We bummed a ride back to Da Nang in a Marine H-34. It scared me more than the NVA. We flew back to Minh Long so I could rig my aircraft to be sling loaded. I had to hook the sling to the bottom of a Marine CH-53. That is a BIG helicopter and sitting atop the mast of my Huey and having the CH-53 hover over me, very close I might add, made me nervous. I could see the flight engineer looking at me through a hole in the floor as he directed the pilot. I will always remember him smiling. I guess he could see the fear on my face. I hooked the sling and jumped off my Huey and ran. I took a picture with my trust Kodak Instamatic as they lifted off. I treasure that photo today.

You must realize that we survived this mission with no gun ship cover and no other helicopter in the area. If old 725 had failed us on that day I am sure I would not be writing this story. The skill of Capt. Boyd, Mr. English, the M60 Machine Gun, and our determination to not leave SSGT Roth to the NVA is something I am quite proud of.

There is sadness to this story. SSGT Roth and SGT Burt C. Small had walked into an ambush and had become separated. SGT Small was never found and is listed as MIA.

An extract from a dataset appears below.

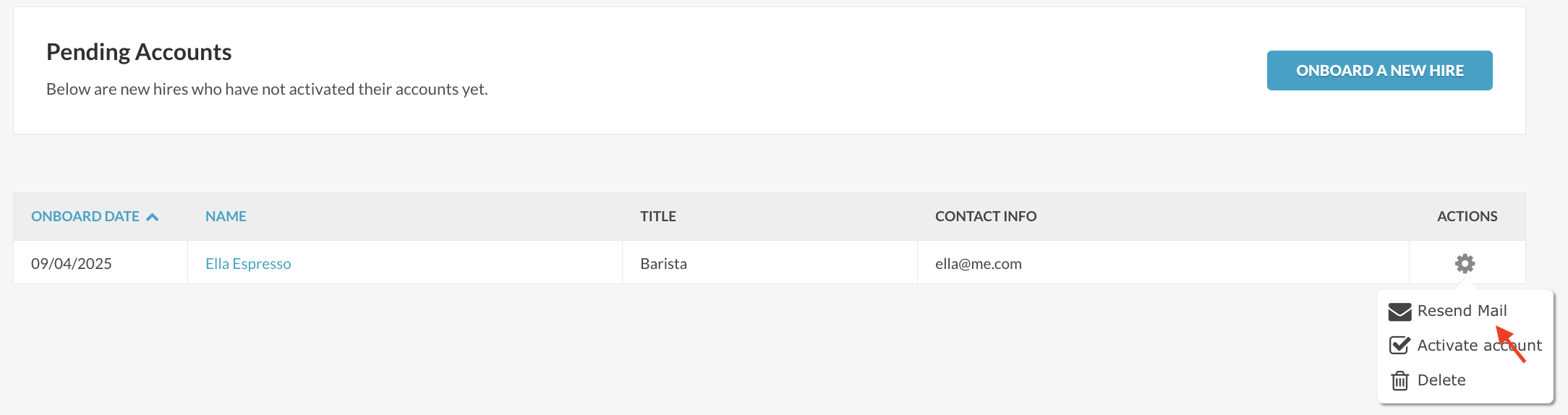Select the 09/04/2025 onboard date cell

pos(72,264)
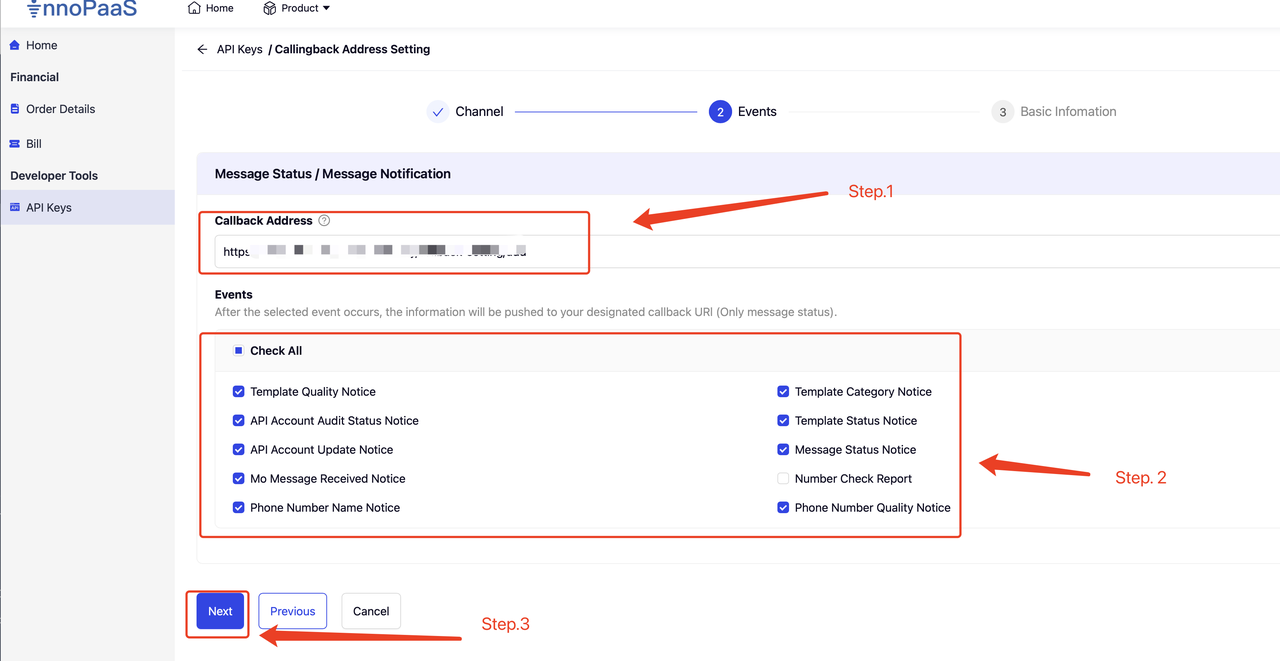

With the help of the Special Forces Association I located now retired SGT Major Roth in Fayetteville, NC. He had planned to come to our reunion in 2016 for our own mini reunion after all those many years. The weather prevented us from meeting but he will always be a part of my life story. There is more to SGM Roth’s story. He had been a POW in Korea for 37 months and four days and was determined not to let that happen again. I am proud we were able to be in the right place at the right time with a crew from the 281st. We were definitely “Hell From Above”.